Open amcewen opened 3 years ago

amcewen commented 3 years ago

While running the tests for #12 (Yay test code!) the new viewBox support was producing slightly different gcode for the hiking.svg test file.

Digging into it a bit I found that it was because the SVG height and width attributes were being truncated - I was getting a height of 791.716 for example, rather than the full 791.71631 in the SVG file. The viewBox code ended up scaling things a tiny bit, which threw the test code off.

The problem seems to be with the lines like this: canvas_height = float(height_str) if height_str.isnumeric() else float(height_str[:-2])

Seems that isnumeric() returns False for strings containing decimals, and the code assumes they've got a mm or px, etc. at the end and chops off the last two characters - in the case of hiking.svg that's the last two decimal places of the number.

amcewen commented 3 years ago

Checking the SVG spec, the width and height elements could be specified in values other than mm.

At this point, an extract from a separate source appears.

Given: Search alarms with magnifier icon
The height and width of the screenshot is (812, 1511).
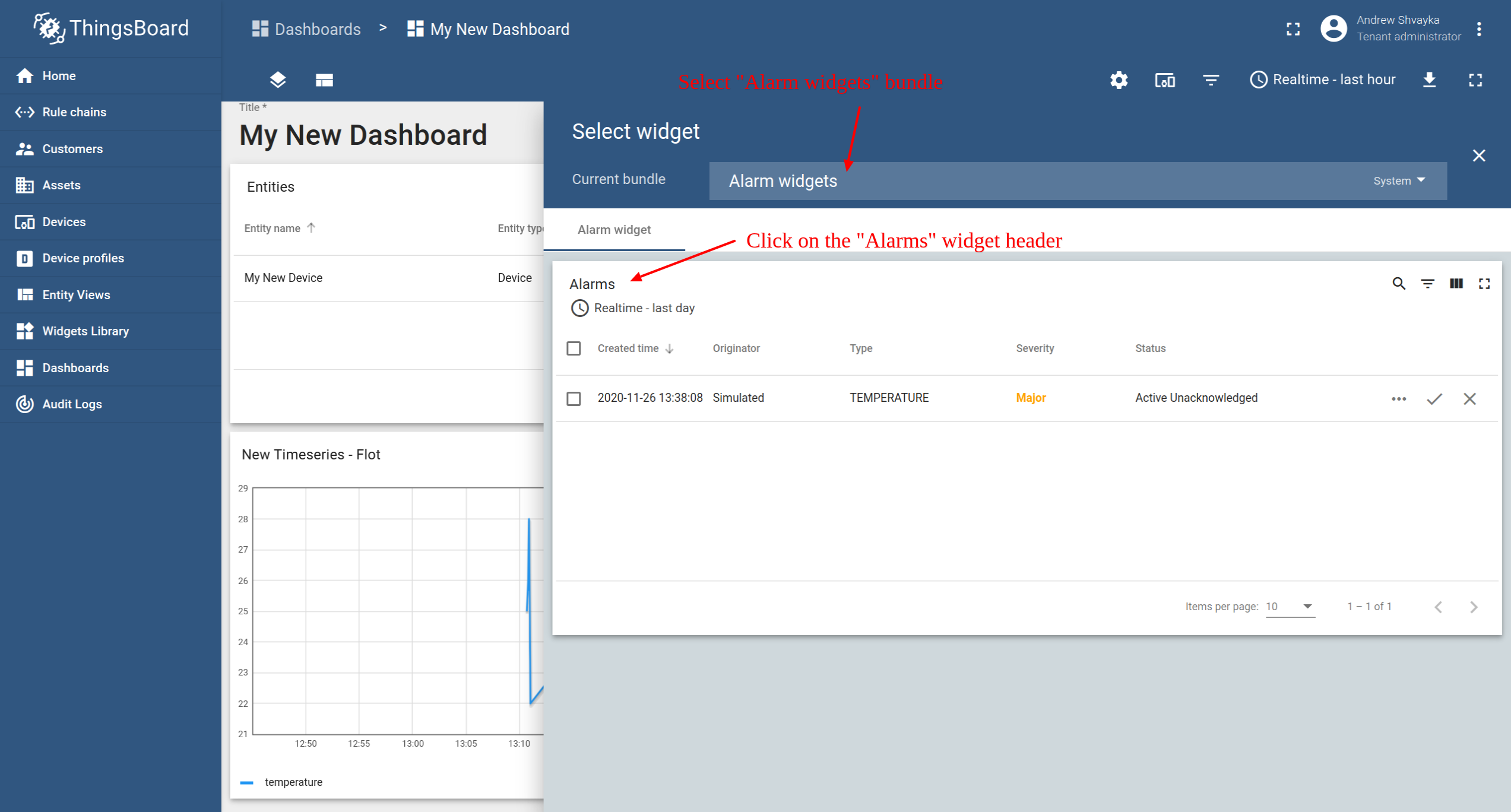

From https://www.w3.org/TR/CSS21/syndata.html#value-def-length:

Absolute length units are fixed in relation to each other. They are mainly useful when the output environment is known. The absolute units consist of the physical units (in, cm, mm, pt, pc) and the px unit:

  • in: inches — 1in is equal to 2.54cm.
  • cm: centimeters
  • mm: millimeters
  • pt: points — the points used by CSS are equal to 1/72nd of 1in.
  • pc: picas — 1pc is equal to 12pt.
  • px: pixel units — 1px is equal to 0.75pt.

So ideally we'd parse them to handle any of these and convert them all to mm

amcewen commented 3 years ago

I've added a new function to _parser_methods.py which can parse any of the valid lengths (and doesn't truncate the decimal part), and included some simple test cases for each of them. I doubt anyone will be specifying lengths in points or picas, but now they can :grinning:

That hasn't stopped the hiking.svg test case from failing. However, I've randomly sampled a couple of dozen points, and they all varied from the previous test case by less than 0.001mm, all in the Y dimension, so I'm assuming it's down to minor variations in the floating point arithmetic with the additional transformation.

The update to the hiking.svg test case is in a separate commit, in case you want to leave it out for further investigation.

Github seems to have added the commits for this to the existing PR automatically, so accepting that will fix this issue too.